Diario esporádico de un paciente del Servicio Madrileño de Salud.
Empiezo a escribir el 19 de julio. 06:39 horas
Llevo dos horas despierto en una habitación de hospital. No es un hospital cualquiera. Se llama Ramón y Cajal y en una de sus fachadas se le recuerda gráficamente. Me gusta estar en un hospital denominado Ramón y Cajal. Sus dibujos de neuronas están siempre en mi memoria.
Me ingresaron ayer, o ingresé, porque ingresé por mi propio pie. Mi cita para el ingreso era a las cinco de la tarde. No sé cuánto tiempo tendré que pasar aquí.
Hace casi un mes, el miércoles 19 de junio empecé a notar los primeros síntomas. Jugaba un partido de pádel, con Alfonso Herrero de pareja, y se lo dije un par de veces. No sé qué me pasa, pero me noto mareado.
Durante 15 días, más o menos, se repitieron esos síntomas. Me mareaba, tenía un poco de sudor frío, supongo que algo de fiebre, aunque no la medí. Me tomaba un analgésico y los síntomas desaparecían. Pensé que sería un virus pasajero «asintomático» y no le di más importancia.
Sin embargo, la noche del jueves 4 al viernes 5 de julio la pasé mal y fui a mi ambulatorio, al servicio de urgencias de mi ambulatorio. La doctora de urgencias me riñó por ir sin cita previa. La pedí el jueves 4 por la tarde, pero no me daban hora hasta el miércoles 10. Era demasiado tiempo para mi cuerpo, así que me presenté sin cita a la mañana siguiente. Quizá sea un error mío, pero no había pedido cita en todos los días anteriores para no molestar. ¿Cómo voy a pedir citas preventivas, por si acaso? No sé cómo debemos gestionar los casos de enfermedad sobrevenida con el ambulatorio.

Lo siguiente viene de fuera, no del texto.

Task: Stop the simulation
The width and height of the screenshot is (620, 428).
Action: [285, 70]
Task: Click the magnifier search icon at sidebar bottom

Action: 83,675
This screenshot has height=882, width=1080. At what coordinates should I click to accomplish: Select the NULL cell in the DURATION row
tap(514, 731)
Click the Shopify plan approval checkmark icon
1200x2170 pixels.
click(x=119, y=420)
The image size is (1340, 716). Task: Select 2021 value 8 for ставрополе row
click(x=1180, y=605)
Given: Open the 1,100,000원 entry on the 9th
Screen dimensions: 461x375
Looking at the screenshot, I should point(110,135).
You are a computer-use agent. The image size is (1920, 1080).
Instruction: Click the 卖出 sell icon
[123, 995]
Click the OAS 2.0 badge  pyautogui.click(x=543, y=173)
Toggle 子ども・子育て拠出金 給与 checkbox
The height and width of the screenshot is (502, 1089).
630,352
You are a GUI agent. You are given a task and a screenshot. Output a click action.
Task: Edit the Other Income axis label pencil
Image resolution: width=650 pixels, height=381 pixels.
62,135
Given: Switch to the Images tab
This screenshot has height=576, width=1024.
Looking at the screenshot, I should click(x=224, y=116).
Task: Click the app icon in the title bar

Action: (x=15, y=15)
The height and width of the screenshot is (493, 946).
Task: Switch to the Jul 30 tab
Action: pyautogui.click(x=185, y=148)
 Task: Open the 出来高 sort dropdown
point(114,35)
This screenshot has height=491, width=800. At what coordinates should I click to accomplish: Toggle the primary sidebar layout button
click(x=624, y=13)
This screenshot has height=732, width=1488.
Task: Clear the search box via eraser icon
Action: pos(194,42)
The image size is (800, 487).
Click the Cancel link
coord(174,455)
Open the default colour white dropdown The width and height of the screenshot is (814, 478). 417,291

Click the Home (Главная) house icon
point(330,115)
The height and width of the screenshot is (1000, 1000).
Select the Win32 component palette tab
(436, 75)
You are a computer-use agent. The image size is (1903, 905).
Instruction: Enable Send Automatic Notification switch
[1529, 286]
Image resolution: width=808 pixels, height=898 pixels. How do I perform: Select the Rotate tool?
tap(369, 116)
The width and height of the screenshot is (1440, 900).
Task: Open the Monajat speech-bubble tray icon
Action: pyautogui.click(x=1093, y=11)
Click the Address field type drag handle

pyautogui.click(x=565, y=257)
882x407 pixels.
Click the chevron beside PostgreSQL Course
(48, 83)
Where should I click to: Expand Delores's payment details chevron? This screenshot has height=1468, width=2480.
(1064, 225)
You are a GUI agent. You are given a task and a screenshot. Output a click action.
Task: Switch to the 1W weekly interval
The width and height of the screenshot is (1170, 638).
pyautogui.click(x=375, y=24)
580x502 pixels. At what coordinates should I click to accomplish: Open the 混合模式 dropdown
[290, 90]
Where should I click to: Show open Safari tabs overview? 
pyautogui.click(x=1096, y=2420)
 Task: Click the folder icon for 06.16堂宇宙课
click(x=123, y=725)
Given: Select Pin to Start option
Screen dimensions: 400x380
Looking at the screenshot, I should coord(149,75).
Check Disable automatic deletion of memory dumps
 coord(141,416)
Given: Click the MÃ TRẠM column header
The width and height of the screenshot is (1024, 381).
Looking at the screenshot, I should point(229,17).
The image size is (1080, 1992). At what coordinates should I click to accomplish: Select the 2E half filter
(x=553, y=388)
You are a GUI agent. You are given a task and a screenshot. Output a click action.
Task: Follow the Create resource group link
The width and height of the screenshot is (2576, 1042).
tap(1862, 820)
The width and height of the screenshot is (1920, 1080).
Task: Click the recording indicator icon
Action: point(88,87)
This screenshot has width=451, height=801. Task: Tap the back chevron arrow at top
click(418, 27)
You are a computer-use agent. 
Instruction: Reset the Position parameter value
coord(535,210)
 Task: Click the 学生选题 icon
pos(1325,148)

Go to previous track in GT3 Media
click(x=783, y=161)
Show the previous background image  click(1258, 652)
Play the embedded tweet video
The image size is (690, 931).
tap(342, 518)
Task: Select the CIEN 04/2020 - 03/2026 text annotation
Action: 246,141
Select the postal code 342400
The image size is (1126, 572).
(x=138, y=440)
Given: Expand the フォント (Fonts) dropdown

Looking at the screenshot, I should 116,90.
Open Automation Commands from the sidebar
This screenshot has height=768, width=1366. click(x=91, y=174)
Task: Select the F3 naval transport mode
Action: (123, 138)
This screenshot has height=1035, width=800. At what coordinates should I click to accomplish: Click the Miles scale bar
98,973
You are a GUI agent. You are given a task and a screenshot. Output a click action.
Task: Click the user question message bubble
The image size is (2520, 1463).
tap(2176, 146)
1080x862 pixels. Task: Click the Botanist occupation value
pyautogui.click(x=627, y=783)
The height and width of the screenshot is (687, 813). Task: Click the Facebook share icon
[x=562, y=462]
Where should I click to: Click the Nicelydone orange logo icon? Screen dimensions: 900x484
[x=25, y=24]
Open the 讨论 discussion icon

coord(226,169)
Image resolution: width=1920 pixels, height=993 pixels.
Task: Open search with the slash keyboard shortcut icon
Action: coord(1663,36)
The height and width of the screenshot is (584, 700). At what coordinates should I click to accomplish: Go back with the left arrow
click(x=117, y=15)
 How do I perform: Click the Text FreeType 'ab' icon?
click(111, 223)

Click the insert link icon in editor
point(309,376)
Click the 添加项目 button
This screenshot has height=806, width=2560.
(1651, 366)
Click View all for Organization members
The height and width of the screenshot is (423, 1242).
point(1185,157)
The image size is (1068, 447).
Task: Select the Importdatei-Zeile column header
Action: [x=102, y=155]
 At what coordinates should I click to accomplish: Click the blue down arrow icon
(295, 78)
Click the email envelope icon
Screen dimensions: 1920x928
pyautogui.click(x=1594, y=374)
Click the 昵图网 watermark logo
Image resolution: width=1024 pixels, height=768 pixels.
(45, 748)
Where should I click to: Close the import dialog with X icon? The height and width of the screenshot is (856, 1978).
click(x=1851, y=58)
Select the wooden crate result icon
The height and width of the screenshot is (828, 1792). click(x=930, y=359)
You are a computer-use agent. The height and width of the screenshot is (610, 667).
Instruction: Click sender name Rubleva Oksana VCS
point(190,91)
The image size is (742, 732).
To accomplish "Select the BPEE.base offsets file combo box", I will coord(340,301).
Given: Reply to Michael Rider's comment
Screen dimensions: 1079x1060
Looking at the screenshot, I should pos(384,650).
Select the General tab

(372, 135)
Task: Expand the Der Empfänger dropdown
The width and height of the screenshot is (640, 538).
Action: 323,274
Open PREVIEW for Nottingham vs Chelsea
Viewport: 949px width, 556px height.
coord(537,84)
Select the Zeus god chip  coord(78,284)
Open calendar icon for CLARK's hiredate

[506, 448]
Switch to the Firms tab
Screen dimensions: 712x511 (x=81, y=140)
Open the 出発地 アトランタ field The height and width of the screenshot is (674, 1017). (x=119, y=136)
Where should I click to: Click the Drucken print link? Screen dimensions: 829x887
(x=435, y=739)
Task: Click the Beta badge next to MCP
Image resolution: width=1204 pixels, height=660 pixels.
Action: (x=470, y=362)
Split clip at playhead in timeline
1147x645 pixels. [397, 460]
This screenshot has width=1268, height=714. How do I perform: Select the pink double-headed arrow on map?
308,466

Esa mañana me había levantado con fiebre. No me puse el termómetro, pero tenía fiebre seguro. Me encontraba mal. Mi único síntoma relevante era la fiebre y no la medí. La doctora de urgencias, que da la casualidad que es la misma doctora que me corresponde a mí, afirmaba que estaba muy liada (me hizo entrar en la consulta después de decir varios nombres de personas claramente ausentes, estaba yo solo, y ante la evidencia de que no había nadie más en espera). «Ha elegido usted el peor día para venir sin cita previa». Pidió unos análisis de sangre para el lunes siguiente y me mandó a casa. «Y si se pone peor, vaya a urgencias». No me mandó a casa por las prisas, sino porque no tenía datos suficientes como para diagnosticarme. Lo entendí perfectamente. Ningún reproche.
Ese mismo viernes 5 de julio, por la noche, la fiebre había subido hasta 39 grados según el termómetro que por fin me puse tras la reprimenda con razón de la doctora: «Mídase la fiebre».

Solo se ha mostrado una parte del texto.